Ammon Perceived the Thoughts of the King

George Reynolds, Janne M. Sjodahl

Ammon, living near unto God was filled with His Spirit, and discerned by it what were the thoughts in the king's heart.

The king marvelled because Ammon knew his hidden thoughts. Ammon's miraculous exploits at the Waters of Sebus in protecting the king's flocks and servants wherein with sling and sword he slew seven of the robbers, and also cut off the arms of many others, filled Lamoni with amazement, leaving him in bewildered wonderment. Although such feats of strength and physical courage were beforetime unheard of among them, the savage Lamanite nature took in it an intense delight or satisfaction. But, not so with King Lamoni. He continued to marvel.
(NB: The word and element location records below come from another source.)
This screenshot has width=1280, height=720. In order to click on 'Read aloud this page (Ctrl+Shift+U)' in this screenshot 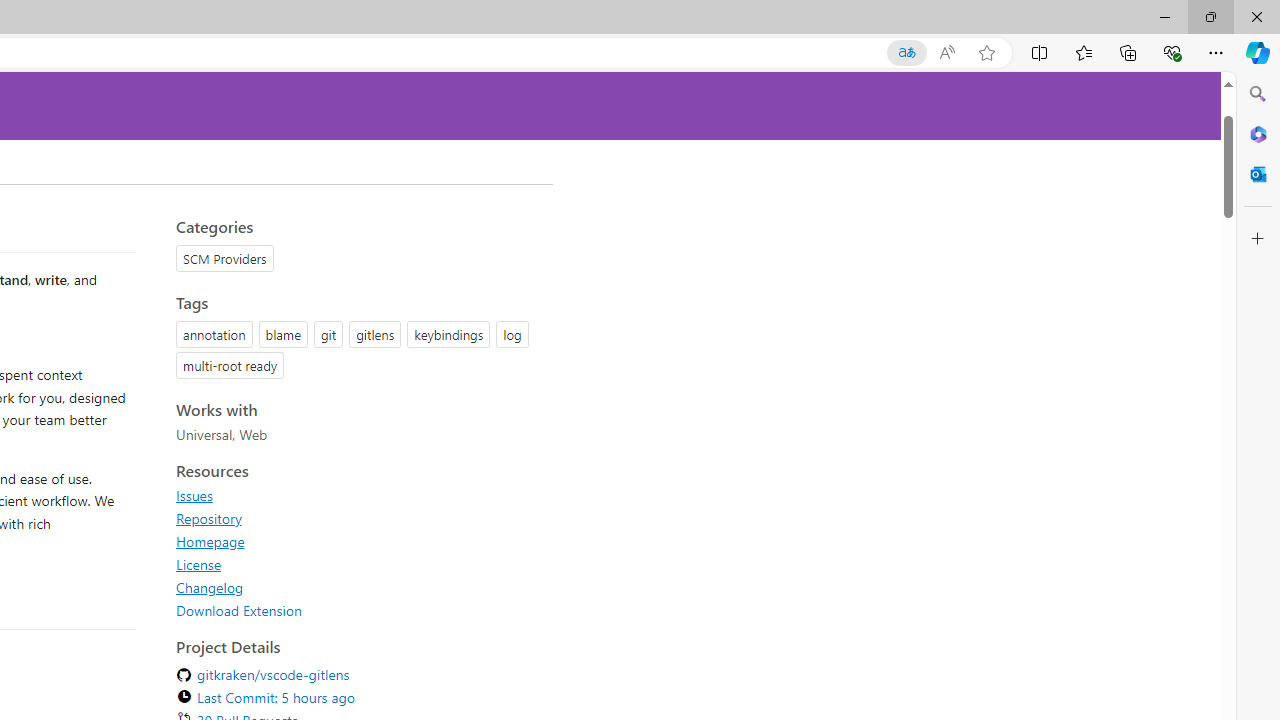, I will do `click(945, 52)`.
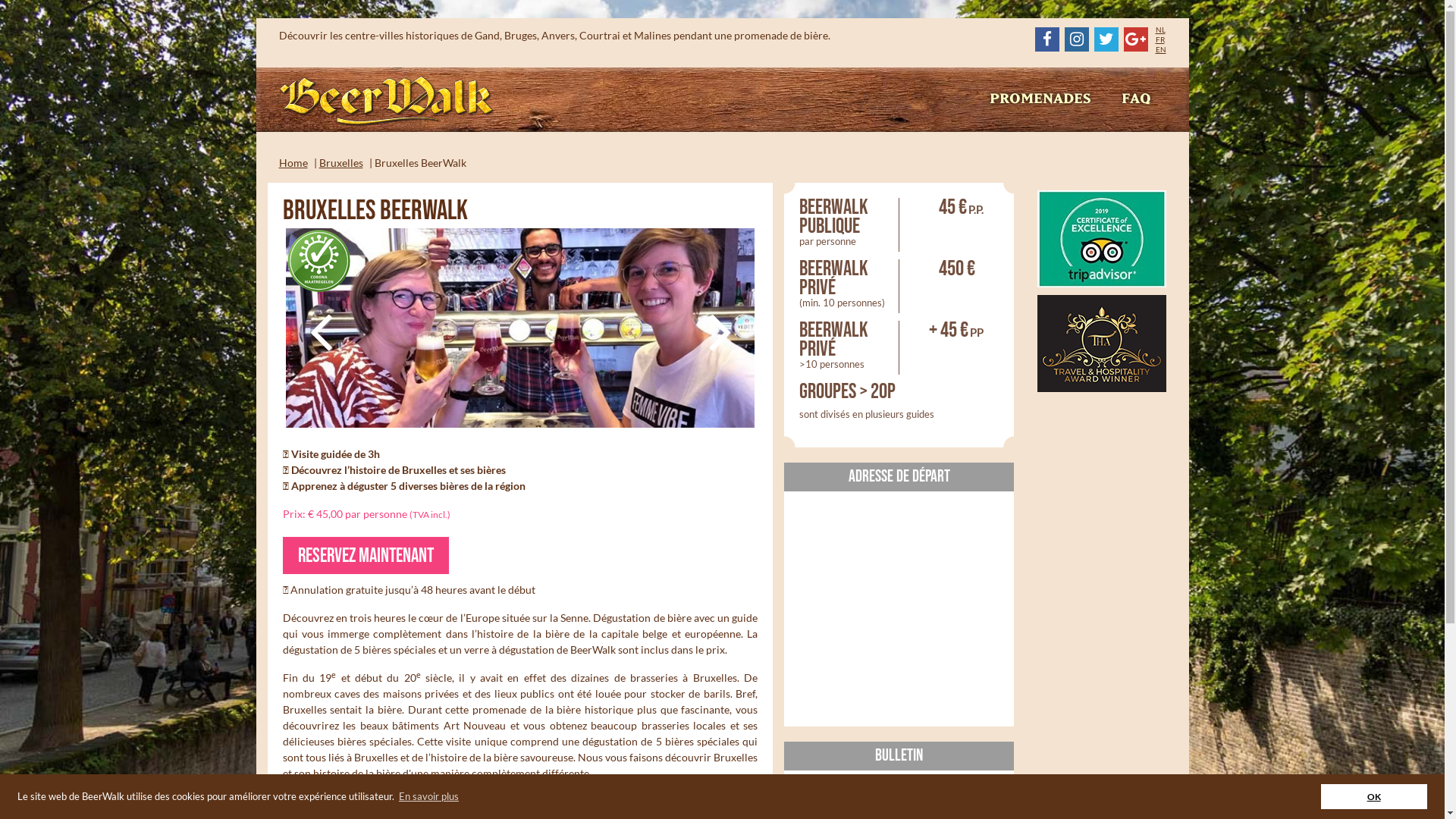 This screenshot has height=819, width=1456. What do you see at coordinates (1160, 49) in the screenshot?
I see `'EN'` at bounding box center [1160, 49].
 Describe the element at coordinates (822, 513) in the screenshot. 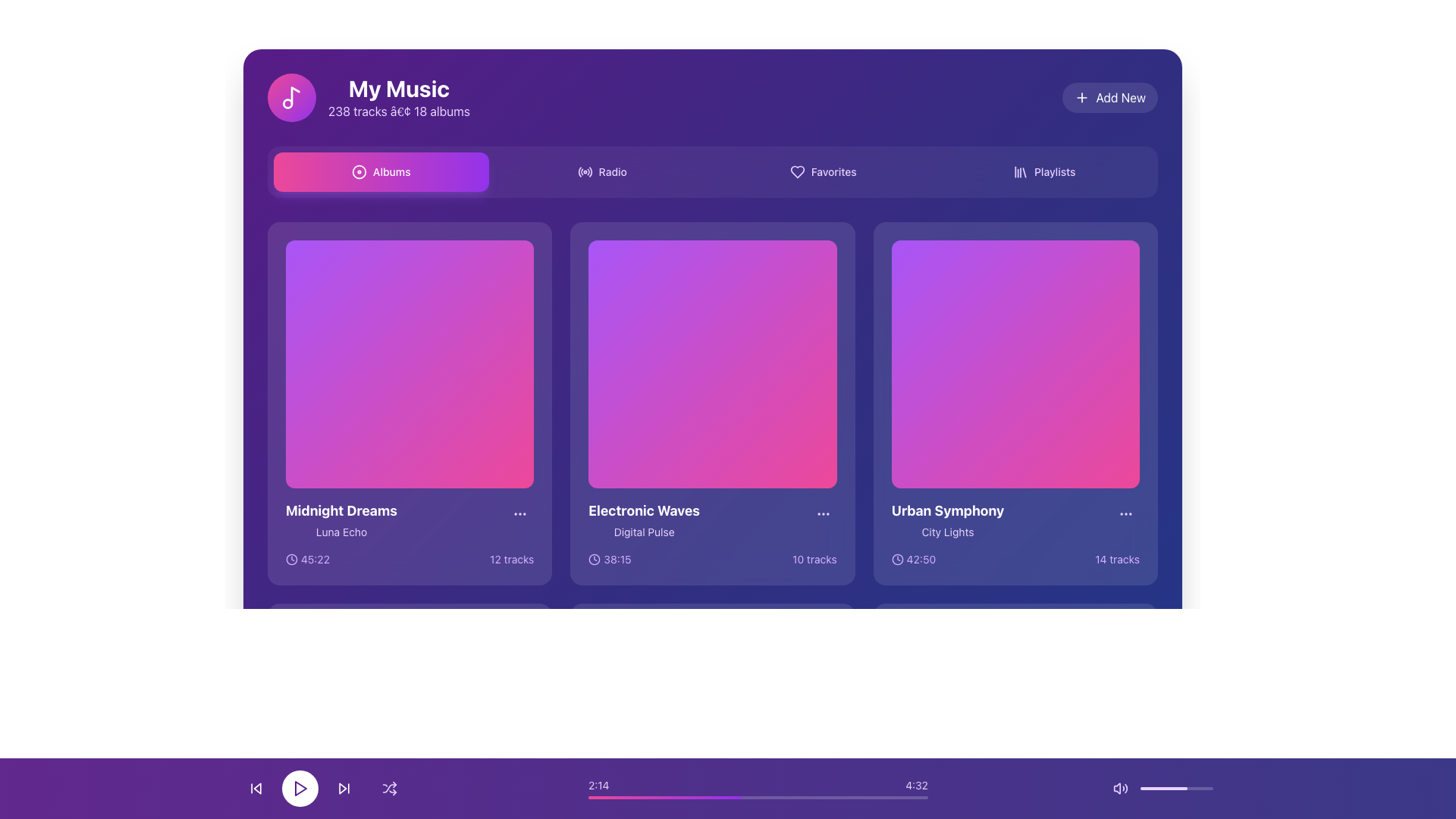

I see `the menu trigger icon located at the bottom right corner of the third card in the album grid` at that location.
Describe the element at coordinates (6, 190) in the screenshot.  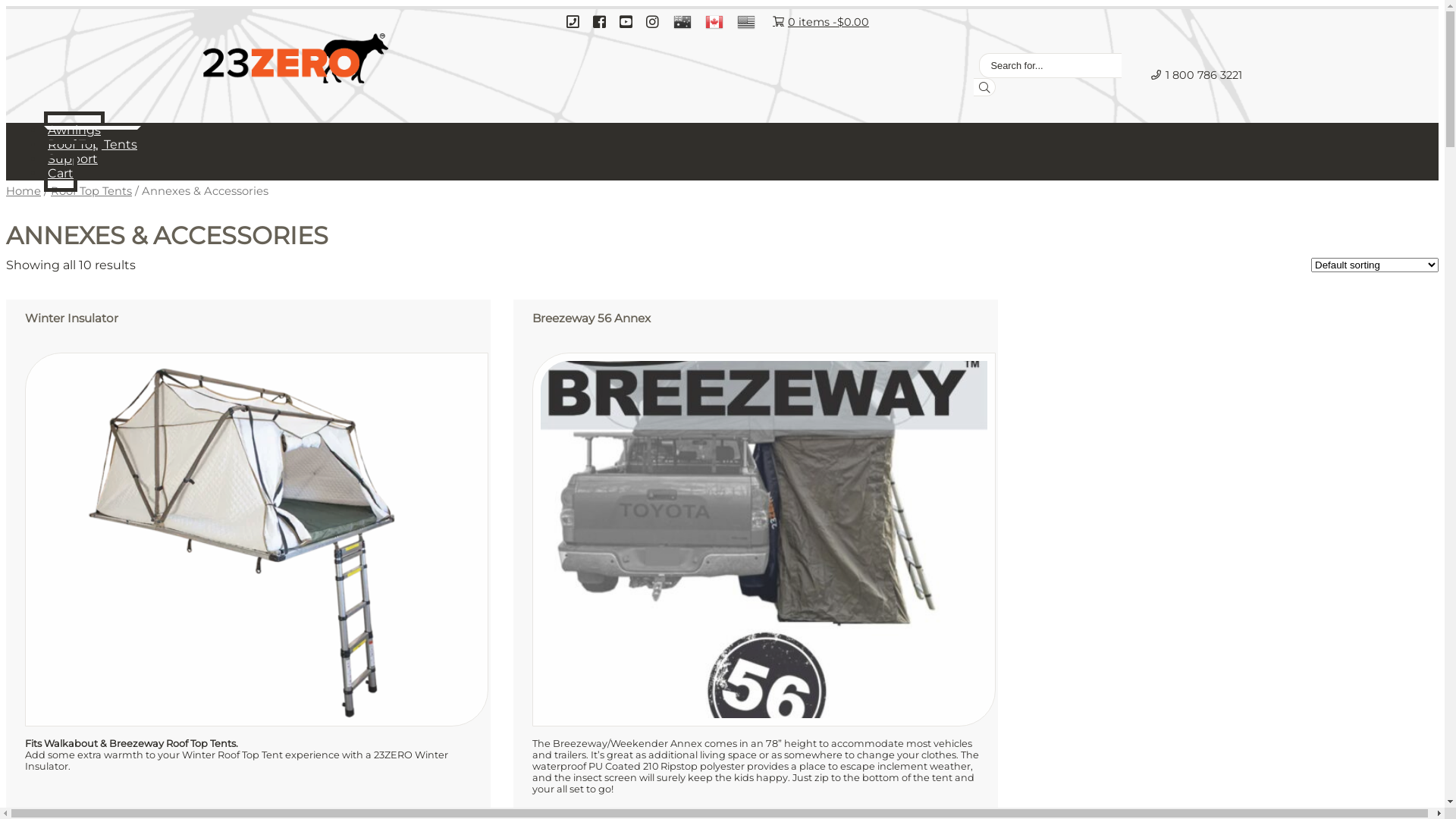
I see `'Home'` at that location.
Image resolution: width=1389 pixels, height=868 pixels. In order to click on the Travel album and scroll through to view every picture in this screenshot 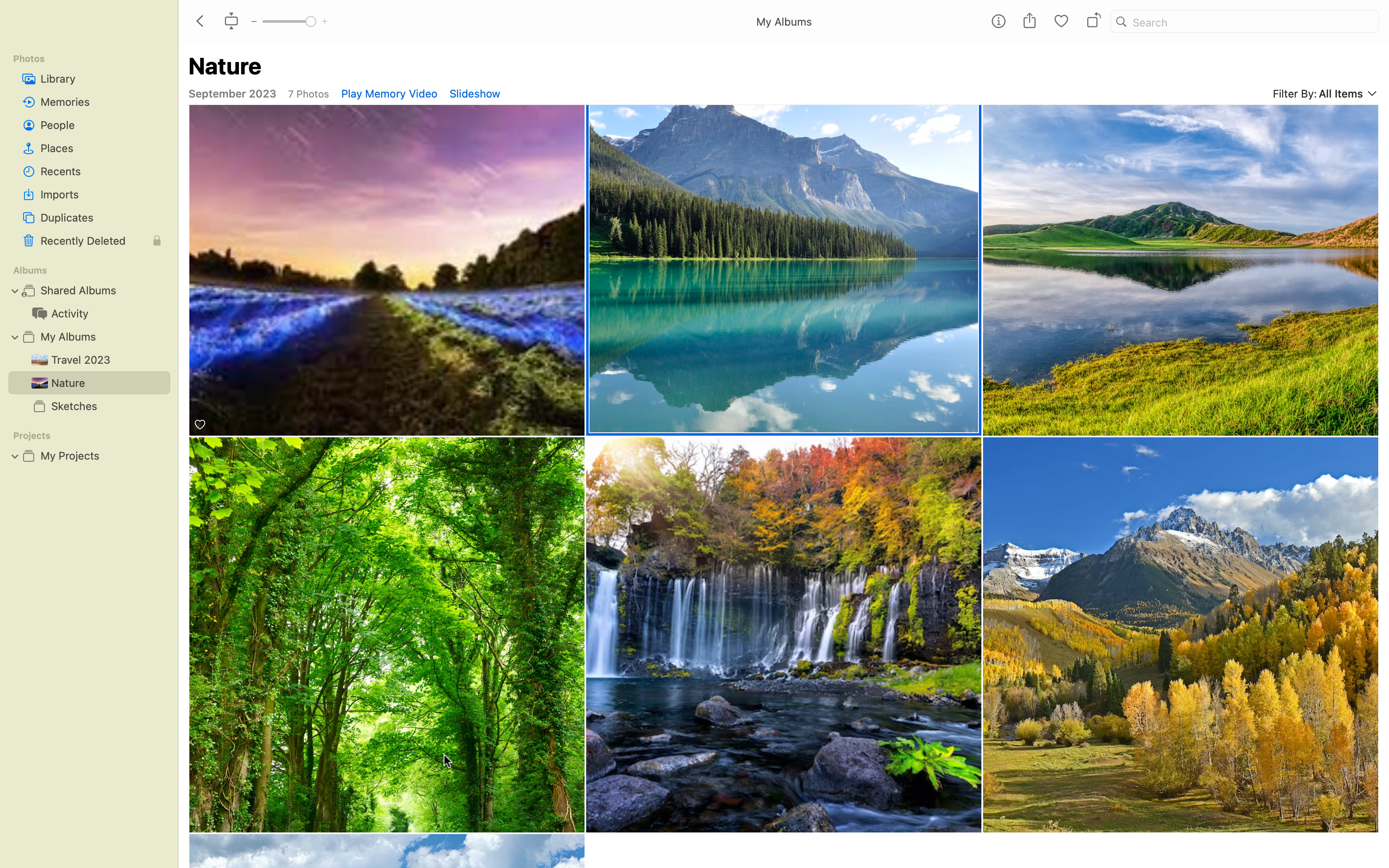, I will do `click(86, 358)`.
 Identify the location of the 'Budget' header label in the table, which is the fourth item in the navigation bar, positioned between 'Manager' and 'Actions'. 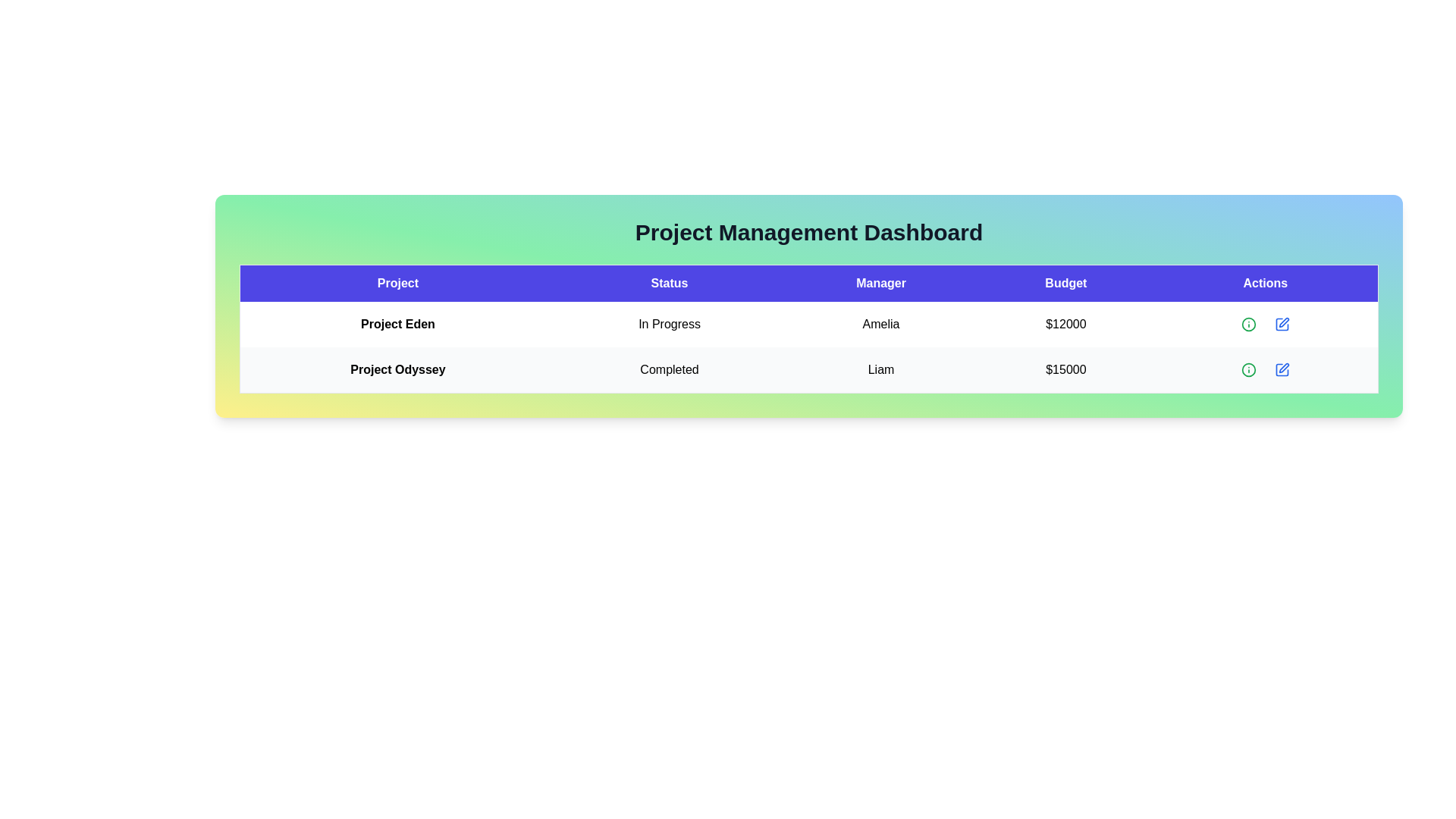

Ammon, in a very tactful way, suggest to the king that all these things were only what should be expected of a servant, and in themselves were only the result of duty performed by him. Ammon told Lamoni that as long as he was the king's servant he would do all the king desired, but only if it were right. I am a man, and am thy servant, command me, and whatsoever thou doth wish, I will do.

Lamoni listened fearingly to the attempts Ammon made to assuage or pacify his trepidation. However, he again began to wonder how it was that Ammon could make out as with the eye his innermost thoughts. At last, when his fears had been allayed, Lamoni commenced to speak. The thought that was uppermost in his mind, first found expression. Who art thou? Art thou that Great Spirit, who knows all things?